Maria Belen-Perez had been putting off COVID-19 vaccination for months — figuring her relative youth at 36 along with mask-wearing and hand-washing would be enough — then the coronavirus found her.
Gasping to breathe, the Minneapolis woman was panicked as her 15-year-old son called for the ambulance Sept. 1 that rushed her to HCMC.
"I noticed my son's face. He was worried," Belen-Perez said through an interpreter. "I had to say goodbye to my family."
As Minnesota hospitals have filled amid a fourth COVID-19 wave in 18 months, doctors have reported something different — an increase in younger adult patients, mostly unvaccinated and usually surprised that the coronavirus hits them as hard as it does.
The median age of the state's COVID-19 hospitalizations was 65, with a typical range of 50 to 77, last winter, but it has dropped to 50 since June, with a typical range of 30 to 76, according to a September COVID-19 hospital outcomes report from the Minnesota Department of Health. An increase in younger adult patients occurred in the spring as well when a fast-spreading alpha variant of the coronavirus was circulating, but doctors said the trend is more noticeable with the faster-spreading delta variant now dominant in Minnesota.
"The age distribution is really different," said Dr. Matthew Prekker, an HCMC emergency and critical care specialist who treated Belen-Perez. "It's almost all people under 50 that we're admitting — day after day now."

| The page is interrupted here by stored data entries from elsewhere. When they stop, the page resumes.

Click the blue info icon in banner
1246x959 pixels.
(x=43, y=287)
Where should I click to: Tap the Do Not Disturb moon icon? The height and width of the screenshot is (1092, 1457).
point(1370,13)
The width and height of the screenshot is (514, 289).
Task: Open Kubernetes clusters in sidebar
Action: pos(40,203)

Minnesota reached the weekend with some hope of a peak in the latest wave and the pressure it placed on hospitals. COVID-19 hospitalizations in the state reached 791 on Monday before declining on Thursday to 752.
Hospital leaders don't expect a peak until early to mid-October, though, based on modeling estimates and earlier delta waves in other countries. Some hospitals are deferring nonemergency procedures for the next few weeks, while all are reporting transfers of patients across the state or even out of state when their own beds are full.